What words could I offer to express my dismay and revulsion for Mr. Trump’s post on his Truth Social account, picturing himself as Jesus Christ, healing a sick man in a hospital?  The president says “I did post it, and I thought it was me as a doctor and it had to do with Red Cross.”

But of course Red Cross workers don’t typically wear white robes with red sashes, aren’t typically surrounded by glorious aureoles, and don’t typically have light radiating from their left hands.  They aren’t typically surrounded by adoring, prayerful figures, and aren’t typically backdropped by flying warrior angels.

No.   The president was depicting himself as the Christ.  What’s more, He was depicting himself as the Risen Christ:  He who was crucified, died and was buried; who descended into hell, and on the third day rose again from the dead; who ascended into heaven and is seated at the right hand of God the Father almighty; who will come again to judge the living and the dead.  The messianic iconography of Mr. Trump’s AI-generated image was more lavish than that which the North Korean regime uses to promote the cult of Kim Jong Un.

Without in the least diminishing the shock and filth of this blasphemy, allow me to offer a reminder that we have a history of presidents comparing themselves to Christ and of allowing others to do so.  One would think that after the fall of emperor worship, we in the West would have got over that sort of thing.  Unfortunately, no.  As belief in the real God has waned, the urge to make gods of other things -- our rulers and ourselves included – has waxed.

Have we already forgotten the messianism of the Barack Obama presidency?  Jesse Jackson said that the man’s nomination was so significant that “another chapter could be added to the Bible to chronicle its significance.”  A contributor to the left-wing website Daily Kos said in reference to him, “What if all of the religious nuts were bashing the second coming of their Christ and they didn't even know it?”  Numerous bloggers on the left wrote that he was “no ordinary man” and that he “communicate[d] God-like energy.”  Whenever they could, photojournalists framed their shots in such a way as to make his head appear to have an aureole of holy light.  At Bernice Young Elementary School in Burlington, New Jersey, teachers made up a song about him for the students to sing, borrowing words from the traditional children’s hymn “Jesus Loves the Little Children.”  At a gathering sponsored by the Gamaliel Foundation in Washington, D.C., the crowd chanted not the traditional litany “Hear our cry, O Lord,” but “Hear our cry, Obama.”  Mr. Obama himself reveled in messianic language.  After securing his party’s nomination, he exulted that “This was the moment when the rise of the oceans began to slow and our planet began to heal.”

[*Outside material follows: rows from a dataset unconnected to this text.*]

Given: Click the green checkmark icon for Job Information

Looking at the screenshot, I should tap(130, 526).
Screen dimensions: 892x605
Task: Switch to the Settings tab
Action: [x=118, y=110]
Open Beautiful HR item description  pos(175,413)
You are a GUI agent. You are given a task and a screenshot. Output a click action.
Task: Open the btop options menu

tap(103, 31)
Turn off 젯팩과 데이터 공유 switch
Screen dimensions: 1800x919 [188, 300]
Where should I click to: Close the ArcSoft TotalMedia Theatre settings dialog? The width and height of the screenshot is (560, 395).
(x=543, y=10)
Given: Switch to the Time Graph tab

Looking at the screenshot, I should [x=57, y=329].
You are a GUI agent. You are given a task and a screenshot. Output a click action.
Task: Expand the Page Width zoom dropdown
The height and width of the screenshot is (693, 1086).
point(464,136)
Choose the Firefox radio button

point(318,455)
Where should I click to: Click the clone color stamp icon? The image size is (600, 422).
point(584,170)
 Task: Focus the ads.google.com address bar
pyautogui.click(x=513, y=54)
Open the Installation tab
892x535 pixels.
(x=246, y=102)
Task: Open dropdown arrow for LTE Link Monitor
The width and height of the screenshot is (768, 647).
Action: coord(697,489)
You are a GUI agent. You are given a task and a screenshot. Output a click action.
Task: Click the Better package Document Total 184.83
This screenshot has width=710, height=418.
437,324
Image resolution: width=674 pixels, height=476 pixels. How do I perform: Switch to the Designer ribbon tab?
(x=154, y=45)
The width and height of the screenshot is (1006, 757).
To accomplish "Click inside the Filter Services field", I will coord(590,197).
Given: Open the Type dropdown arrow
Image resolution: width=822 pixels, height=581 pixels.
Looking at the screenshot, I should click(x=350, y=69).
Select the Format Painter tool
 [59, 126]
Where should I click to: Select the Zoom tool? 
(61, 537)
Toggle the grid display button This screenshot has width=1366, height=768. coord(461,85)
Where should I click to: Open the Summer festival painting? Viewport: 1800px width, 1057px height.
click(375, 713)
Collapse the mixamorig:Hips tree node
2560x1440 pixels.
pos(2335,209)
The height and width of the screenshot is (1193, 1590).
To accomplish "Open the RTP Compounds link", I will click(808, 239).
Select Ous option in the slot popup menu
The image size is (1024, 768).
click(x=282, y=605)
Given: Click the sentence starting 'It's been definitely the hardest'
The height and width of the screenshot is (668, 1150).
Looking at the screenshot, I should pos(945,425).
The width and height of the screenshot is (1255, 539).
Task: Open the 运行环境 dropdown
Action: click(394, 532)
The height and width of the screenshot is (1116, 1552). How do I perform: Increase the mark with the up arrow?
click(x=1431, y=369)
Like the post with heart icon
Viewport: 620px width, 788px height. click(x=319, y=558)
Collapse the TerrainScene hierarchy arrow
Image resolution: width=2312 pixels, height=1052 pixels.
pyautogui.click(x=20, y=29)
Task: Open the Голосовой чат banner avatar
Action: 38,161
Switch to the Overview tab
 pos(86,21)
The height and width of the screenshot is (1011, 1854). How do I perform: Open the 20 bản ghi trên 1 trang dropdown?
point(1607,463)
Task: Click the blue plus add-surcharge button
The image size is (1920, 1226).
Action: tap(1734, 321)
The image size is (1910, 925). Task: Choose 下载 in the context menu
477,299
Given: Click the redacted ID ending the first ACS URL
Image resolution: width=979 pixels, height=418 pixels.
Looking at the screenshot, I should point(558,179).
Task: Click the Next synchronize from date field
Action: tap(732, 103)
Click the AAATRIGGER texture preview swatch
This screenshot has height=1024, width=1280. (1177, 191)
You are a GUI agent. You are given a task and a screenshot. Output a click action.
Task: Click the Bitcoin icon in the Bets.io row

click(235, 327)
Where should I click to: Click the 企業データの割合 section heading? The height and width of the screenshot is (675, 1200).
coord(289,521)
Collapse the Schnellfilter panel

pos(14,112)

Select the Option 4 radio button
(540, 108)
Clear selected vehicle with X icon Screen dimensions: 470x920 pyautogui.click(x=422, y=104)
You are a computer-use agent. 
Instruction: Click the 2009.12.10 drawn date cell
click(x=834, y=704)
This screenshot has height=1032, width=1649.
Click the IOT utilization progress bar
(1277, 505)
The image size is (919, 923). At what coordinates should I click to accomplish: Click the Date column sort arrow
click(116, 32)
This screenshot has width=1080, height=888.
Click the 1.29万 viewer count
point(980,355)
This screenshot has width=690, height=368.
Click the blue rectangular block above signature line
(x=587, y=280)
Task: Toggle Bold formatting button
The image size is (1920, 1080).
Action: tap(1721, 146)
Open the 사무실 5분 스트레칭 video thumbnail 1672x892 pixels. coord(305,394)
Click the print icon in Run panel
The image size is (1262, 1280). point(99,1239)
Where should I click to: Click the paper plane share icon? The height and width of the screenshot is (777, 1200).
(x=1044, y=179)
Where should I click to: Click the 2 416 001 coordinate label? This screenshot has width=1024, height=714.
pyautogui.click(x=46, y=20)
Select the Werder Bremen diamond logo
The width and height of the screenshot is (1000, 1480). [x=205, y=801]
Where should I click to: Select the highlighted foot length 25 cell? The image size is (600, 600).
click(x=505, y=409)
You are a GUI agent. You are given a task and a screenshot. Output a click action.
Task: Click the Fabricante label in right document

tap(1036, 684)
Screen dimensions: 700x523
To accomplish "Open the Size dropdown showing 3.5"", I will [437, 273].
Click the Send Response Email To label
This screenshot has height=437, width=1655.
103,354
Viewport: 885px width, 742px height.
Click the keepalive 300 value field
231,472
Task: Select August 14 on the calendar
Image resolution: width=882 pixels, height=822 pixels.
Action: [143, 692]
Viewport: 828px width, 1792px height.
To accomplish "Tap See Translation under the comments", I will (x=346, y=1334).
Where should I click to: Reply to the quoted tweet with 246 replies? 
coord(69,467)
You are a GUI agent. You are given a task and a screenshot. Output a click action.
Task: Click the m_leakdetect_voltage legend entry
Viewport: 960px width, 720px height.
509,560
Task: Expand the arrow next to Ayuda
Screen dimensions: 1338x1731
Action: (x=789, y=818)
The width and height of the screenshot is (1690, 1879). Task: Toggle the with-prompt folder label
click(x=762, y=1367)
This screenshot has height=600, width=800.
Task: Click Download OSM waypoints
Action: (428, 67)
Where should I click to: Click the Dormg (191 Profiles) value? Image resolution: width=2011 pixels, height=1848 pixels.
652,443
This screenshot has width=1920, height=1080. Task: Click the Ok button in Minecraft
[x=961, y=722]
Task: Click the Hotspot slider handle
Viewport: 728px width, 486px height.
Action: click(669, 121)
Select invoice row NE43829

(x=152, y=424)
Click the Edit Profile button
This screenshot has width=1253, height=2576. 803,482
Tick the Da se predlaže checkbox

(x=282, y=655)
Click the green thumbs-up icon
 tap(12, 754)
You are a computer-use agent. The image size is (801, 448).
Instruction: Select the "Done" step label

But political apotheosis didn’t begin with Mr. Obama either.  Bill Clinton went so far as to call his political platform the New Covenant, which is the term Christians use for the new relationship among God and His people which was made possible by the atonement of Christ.  Then he misquoted scripture for support.  "No eye has seen, no ear has heard, no mind has imagined what we can build," he boasted in his convention speech.  This was an obscene misquotation of 1 Corinthians 2:9 (itself a quotation from Isaiah 64:4), which reads in the original, "Eye has not seen, nor ear heard, neither have entered into the heart of man, the things which God hath prepared for them that love Him."  The Biblical passage gives sovereignty to God.  The modified language still sounds Biblical, but gives sovereignty to man.

In fact, the messianic urge in presidential politics begins even further back than that.  Abraham Lincoln, a reverent man, would have firmly resisted any comparison between himself and Christ, but not all of his admirers were so restrained.  The lyrics of Julia Ward Howe’s stirring Battle Hymn of the Republic proclaim, “I have read a fiery gospel writ in burnished rows of steel: ... Let the Hero, born of woman, crush the serpent with his heel.”  The burnished rows of steel are the steel swords of soldiers.  The image of the Hero born of woman who crushes the serpent with His heel is taken from Genesis 3:15, which Christians regard as the first messianic prophecy.  Biblically, the serpent is a symbol of the tempter, but politically, it depicts the Northern supporters of the Southern cause, who were called “Copperheads” after a variety of poisonous snake.  Between the lines, Howe was saying that the war president, Lincoln, was an image of the divine redeemer, Christ, and a precursor of His second coming.

I hope that today’s godless politicians would be more like Lincoln, the keynote of whose Second Inaugural Address was not vaunting human pride and vanity, but humility for both the country and himself.  Whatever one may like or dislike about their policies and political deeds, sometimes Messrs. Clinton, Obama, and Trump have seemed as though they were trying out for a different role.

The notorious “God is dead” thinker Friedrich Nietzsche is supposed to have remarked that he felt as though he were a new pen that some power was trying out.  We are beginning to see a lot of those pens.